# Short task:
Report every line of the records that contains the word "Carro", copying each line in full.
::::::
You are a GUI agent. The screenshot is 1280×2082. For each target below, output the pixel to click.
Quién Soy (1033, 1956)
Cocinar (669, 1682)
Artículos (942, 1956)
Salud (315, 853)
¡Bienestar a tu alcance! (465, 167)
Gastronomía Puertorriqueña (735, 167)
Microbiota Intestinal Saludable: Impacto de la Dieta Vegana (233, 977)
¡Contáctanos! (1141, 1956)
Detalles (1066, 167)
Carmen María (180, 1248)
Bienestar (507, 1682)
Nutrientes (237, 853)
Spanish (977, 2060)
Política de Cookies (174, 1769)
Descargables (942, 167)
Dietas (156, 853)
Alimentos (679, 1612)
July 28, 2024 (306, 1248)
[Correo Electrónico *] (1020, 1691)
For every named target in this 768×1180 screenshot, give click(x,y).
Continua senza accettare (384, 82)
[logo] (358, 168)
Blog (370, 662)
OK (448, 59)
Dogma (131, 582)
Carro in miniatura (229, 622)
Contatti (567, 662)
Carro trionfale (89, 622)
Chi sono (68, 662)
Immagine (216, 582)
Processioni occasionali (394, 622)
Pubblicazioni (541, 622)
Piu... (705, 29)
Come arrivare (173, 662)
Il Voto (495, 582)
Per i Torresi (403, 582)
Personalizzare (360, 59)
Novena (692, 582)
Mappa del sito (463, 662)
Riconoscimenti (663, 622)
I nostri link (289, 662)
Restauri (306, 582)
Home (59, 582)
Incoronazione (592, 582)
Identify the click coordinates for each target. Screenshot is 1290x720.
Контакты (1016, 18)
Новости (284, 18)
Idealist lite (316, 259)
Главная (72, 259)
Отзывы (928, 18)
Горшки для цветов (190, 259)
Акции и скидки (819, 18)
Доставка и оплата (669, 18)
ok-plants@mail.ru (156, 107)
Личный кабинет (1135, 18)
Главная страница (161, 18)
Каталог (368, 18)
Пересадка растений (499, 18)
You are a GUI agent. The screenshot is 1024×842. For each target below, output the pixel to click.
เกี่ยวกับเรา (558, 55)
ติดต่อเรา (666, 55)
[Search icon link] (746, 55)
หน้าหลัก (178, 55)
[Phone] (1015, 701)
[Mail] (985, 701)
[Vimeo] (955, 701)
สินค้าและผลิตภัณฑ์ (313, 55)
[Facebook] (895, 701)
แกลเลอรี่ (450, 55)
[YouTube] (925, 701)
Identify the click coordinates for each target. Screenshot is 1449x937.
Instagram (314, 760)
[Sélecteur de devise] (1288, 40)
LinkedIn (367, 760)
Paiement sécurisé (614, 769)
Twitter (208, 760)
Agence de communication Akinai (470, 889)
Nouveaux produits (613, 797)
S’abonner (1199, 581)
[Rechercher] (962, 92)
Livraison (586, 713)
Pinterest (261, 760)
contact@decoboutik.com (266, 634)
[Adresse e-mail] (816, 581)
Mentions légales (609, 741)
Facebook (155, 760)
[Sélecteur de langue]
::::::
# Response to the exercise:
Carro in miniatura (229, 622)
Carro trionfale (89, 622)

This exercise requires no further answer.